Dataset rows ▸
..............................

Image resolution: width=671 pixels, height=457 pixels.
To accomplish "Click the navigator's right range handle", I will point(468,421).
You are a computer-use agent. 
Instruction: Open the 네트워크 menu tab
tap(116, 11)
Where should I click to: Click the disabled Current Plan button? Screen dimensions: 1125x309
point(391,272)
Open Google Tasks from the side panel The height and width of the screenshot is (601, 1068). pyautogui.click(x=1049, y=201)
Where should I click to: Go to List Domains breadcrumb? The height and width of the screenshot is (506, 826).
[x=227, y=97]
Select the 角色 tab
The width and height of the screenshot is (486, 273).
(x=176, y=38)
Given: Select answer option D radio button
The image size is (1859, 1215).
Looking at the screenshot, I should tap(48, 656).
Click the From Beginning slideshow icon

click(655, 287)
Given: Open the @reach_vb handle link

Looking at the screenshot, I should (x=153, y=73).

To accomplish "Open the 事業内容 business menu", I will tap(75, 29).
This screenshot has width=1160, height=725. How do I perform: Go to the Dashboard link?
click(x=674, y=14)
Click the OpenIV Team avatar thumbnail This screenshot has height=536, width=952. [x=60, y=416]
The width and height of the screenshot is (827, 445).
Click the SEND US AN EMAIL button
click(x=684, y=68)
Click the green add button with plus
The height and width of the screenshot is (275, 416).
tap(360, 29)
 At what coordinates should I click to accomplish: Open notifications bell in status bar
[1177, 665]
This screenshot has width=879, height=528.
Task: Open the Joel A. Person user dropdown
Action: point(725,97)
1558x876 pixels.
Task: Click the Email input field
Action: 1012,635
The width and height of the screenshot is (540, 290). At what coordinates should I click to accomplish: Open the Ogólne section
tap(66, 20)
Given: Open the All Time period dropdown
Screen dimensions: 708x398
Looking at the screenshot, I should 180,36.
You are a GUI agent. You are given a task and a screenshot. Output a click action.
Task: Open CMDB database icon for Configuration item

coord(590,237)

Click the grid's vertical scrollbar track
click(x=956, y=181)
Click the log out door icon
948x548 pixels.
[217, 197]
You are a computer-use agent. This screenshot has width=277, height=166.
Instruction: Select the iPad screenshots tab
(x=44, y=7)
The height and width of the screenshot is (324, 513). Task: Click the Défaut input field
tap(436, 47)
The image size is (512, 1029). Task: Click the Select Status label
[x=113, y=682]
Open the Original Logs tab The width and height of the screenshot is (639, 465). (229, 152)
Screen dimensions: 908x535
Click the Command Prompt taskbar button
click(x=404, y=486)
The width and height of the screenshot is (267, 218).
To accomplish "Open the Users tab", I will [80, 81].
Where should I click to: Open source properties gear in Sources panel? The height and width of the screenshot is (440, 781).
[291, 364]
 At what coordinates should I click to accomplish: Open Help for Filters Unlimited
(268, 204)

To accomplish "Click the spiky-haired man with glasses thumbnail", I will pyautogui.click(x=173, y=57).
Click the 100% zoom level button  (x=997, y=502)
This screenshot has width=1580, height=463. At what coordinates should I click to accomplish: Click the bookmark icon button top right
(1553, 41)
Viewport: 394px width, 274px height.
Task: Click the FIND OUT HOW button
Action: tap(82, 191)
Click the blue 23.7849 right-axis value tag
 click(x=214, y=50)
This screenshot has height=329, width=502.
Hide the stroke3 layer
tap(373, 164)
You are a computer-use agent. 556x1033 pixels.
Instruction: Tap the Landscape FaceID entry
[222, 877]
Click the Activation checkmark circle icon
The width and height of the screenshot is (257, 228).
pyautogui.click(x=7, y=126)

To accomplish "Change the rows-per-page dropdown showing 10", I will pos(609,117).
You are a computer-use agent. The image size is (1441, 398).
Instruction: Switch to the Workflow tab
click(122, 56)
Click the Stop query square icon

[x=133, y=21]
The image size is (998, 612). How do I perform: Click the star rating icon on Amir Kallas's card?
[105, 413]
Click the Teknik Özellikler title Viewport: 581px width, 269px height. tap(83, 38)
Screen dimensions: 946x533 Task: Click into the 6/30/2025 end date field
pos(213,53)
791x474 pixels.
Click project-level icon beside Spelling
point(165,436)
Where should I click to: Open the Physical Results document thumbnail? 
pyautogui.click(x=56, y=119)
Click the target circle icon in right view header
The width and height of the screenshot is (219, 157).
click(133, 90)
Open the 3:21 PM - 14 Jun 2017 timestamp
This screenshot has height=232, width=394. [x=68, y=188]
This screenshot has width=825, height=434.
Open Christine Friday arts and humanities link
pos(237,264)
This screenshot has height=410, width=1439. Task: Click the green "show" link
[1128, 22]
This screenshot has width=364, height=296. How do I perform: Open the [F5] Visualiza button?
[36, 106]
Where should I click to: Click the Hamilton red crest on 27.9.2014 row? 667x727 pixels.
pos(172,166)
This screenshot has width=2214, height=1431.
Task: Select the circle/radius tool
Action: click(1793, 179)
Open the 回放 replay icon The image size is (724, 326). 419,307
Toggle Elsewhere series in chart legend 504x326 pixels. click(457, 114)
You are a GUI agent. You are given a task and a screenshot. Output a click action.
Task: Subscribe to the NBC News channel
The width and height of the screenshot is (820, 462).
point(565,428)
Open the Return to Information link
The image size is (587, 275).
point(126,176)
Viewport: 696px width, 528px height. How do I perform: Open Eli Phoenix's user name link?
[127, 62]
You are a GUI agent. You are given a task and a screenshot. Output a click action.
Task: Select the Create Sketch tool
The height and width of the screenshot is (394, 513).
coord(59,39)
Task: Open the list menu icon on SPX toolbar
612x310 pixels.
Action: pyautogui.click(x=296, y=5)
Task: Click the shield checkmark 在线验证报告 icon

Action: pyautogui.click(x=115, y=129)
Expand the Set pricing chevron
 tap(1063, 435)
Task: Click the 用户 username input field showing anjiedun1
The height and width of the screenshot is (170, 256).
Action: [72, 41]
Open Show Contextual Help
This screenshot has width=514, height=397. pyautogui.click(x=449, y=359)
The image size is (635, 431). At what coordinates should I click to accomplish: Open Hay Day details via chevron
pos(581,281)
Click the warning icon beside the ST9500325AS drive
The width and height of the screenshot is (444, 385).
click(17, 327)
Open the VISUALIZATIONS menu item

..............................

Required task ▸
Report every line of the records above that contains the string "button", treating uppercase and lowercase letters as different.

Result ▸
Where should I click to: Click the disabled Current Plan button? Screen dimensions: 1125x309
Given: Select answer option D radio button
Click the SEND US AN EMAIL button
Click the green add button with plus
Click the Command Prompt taskbar button
Click the 100% zoom level button  (x=997, y=502)
This screenshot has width=1580, height=463. At what coordinates should I click to accomplish: Click the bookmark icon button top right
Task: Click the FIND OUT HOW button
This screenshot has width=364, height=296. How do I perform: Open the [F5] Visualiza button?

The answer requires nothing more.